Do you know tee program? Its man page reads:

tee - read from standard input and write to standard output and files

It makes it easy to split output of one program into both stdout and files. It’s a nice UNIX tool. Recently I was doing code review and it turned out that equivalent of such thing may be pretty useful in Python programs too:

with open("file1.txt") as f1, tee(open("file2.txt")) as f2:
  shutil.copyfileobj(f1, f2)
  if f2.tail not in ('\r', '\n'):
    f2.fileobj.write('\n')

It allows to do extra work, so we can employ it to e.g. simultaneous hash calculation or other job.


I came up with this idea whilst reviewing some code. I saw following function (anonymized).

    def _some_private_method(cls, paths: Iterable[str]):
        special_paths = filter(is_special_path, paths)

        with open(FILEPATH, "wb") as out_file:
            for path in special_paths:
                LOGGER.info(f"Adding {path}")
                with open(path, "rb") as additional_file:
                    shutil.copyfileobj(additional_file, out_file)

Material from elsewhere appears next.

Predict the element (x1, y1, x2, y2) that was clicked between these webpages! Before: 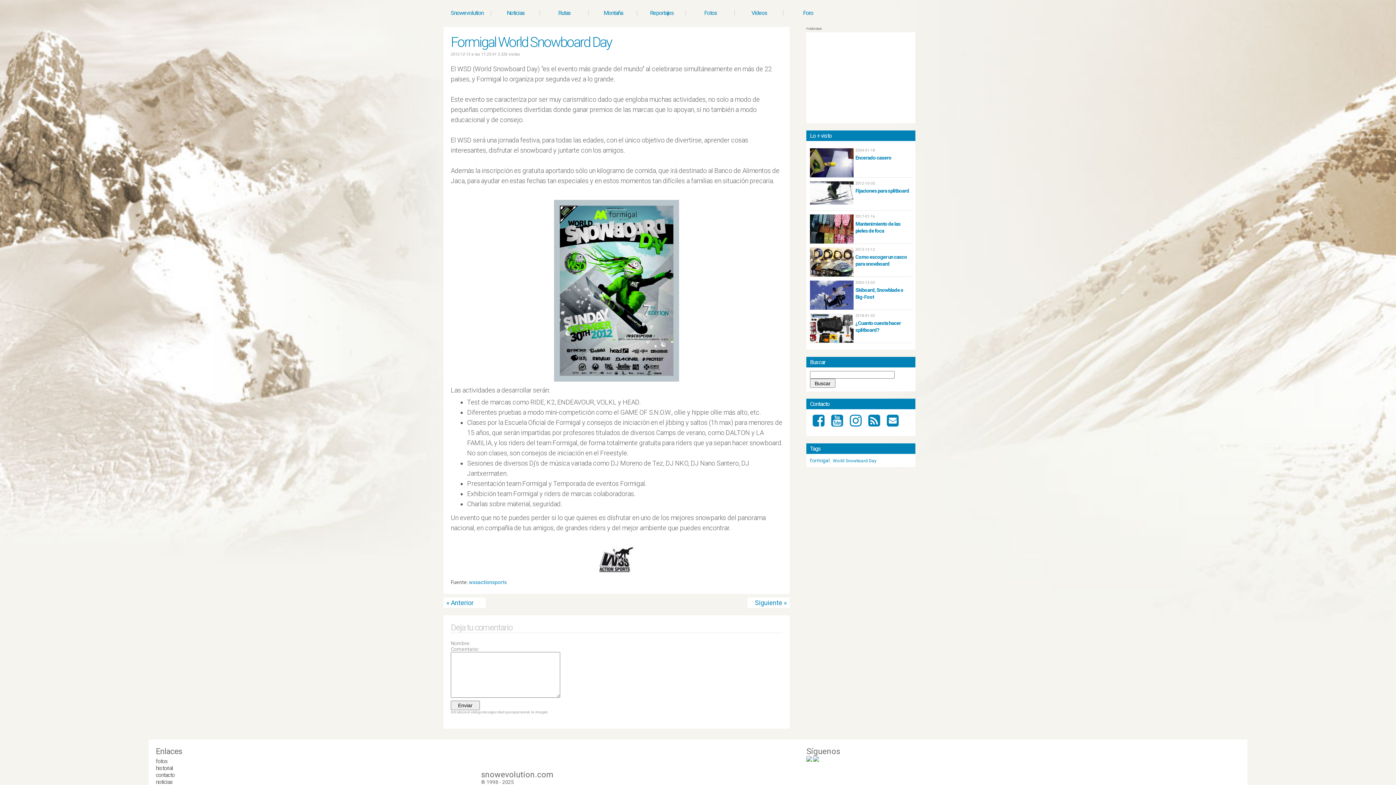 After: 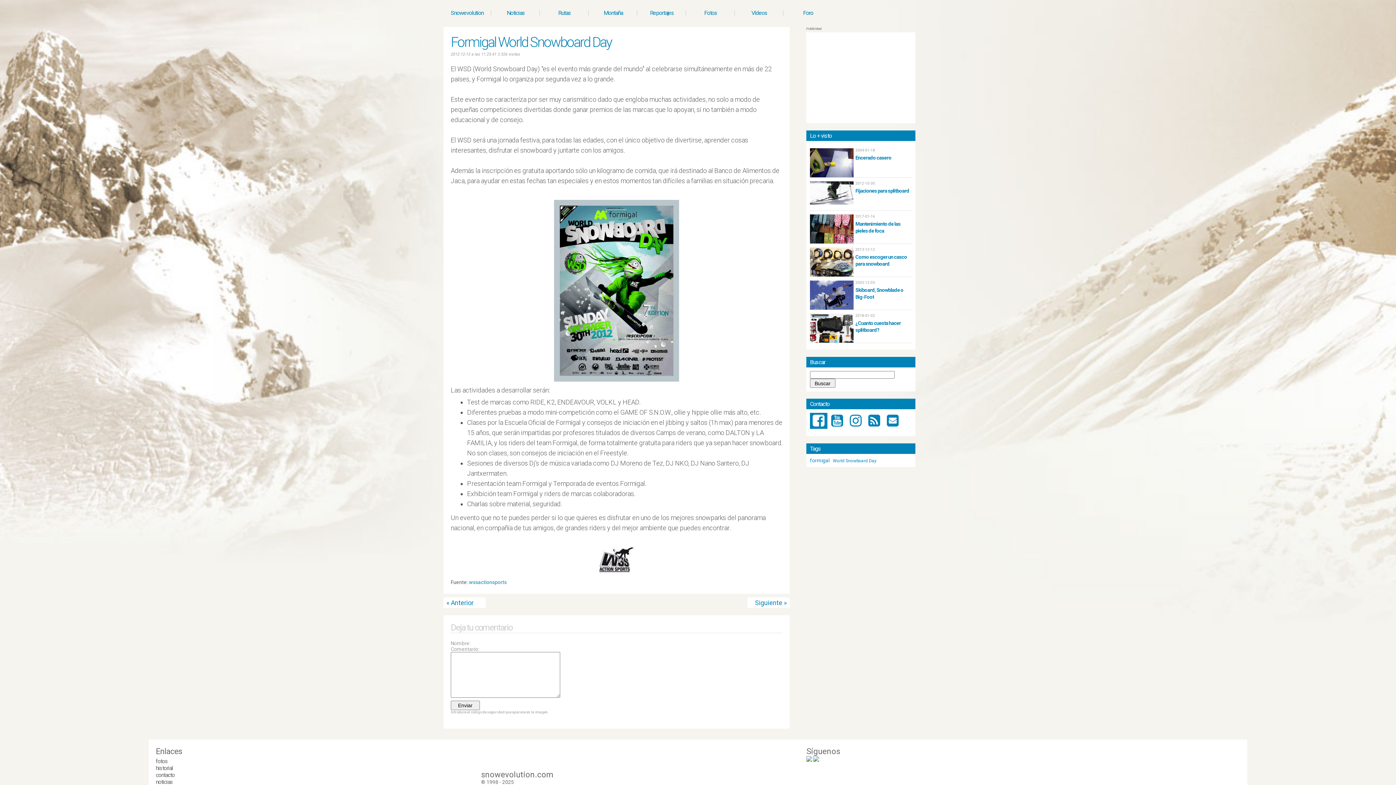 Action: bbox: (810, 413, 827, 429)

                    additional_file.seek(-1, 2)
                    last_byte = additional_file.read()
                    if last_byte != b"\n" and last_byte != b"\r":
                        out_file.write(b"\n")

I don’t like such code. The seek hack is obscure. What can be done to make it better? What if we simply remembered what was the last byte copied by shutil.copyfileobj?

Unfortunately, copyfileobj accepts only two fileobjs and buffer size. Recently I was experimenting with indexed_gzip and I had to roll out my own copy of copyfileobj that apart from copying the data was also calculating md5 hash and number of bytes copied.

An alternative is to wrap one of the arguments with something that will do whatever we want. Let’s focus on the problem at hand: adding newline if necessary.

@dataclass
class MyTee:
    fileobj: io.BufferedReader
    tail: bytes = field(init=False)

    def write(self, data):
        self.tail = data[-1:]  # without a colon it would not become bytes()
        self.fileobj.write(data)

If we need to remember k last characters, we can simply use collections.deque as tail and it will work as a circular buffer.

In order to make it look like in the first listing we need to add trivial context manager:

@contextlib.contextmanager
def tee(fileobj):
    yield MyTee(fileobj)

And voille-a!

This mechanism can be further improved to be more flexible etc.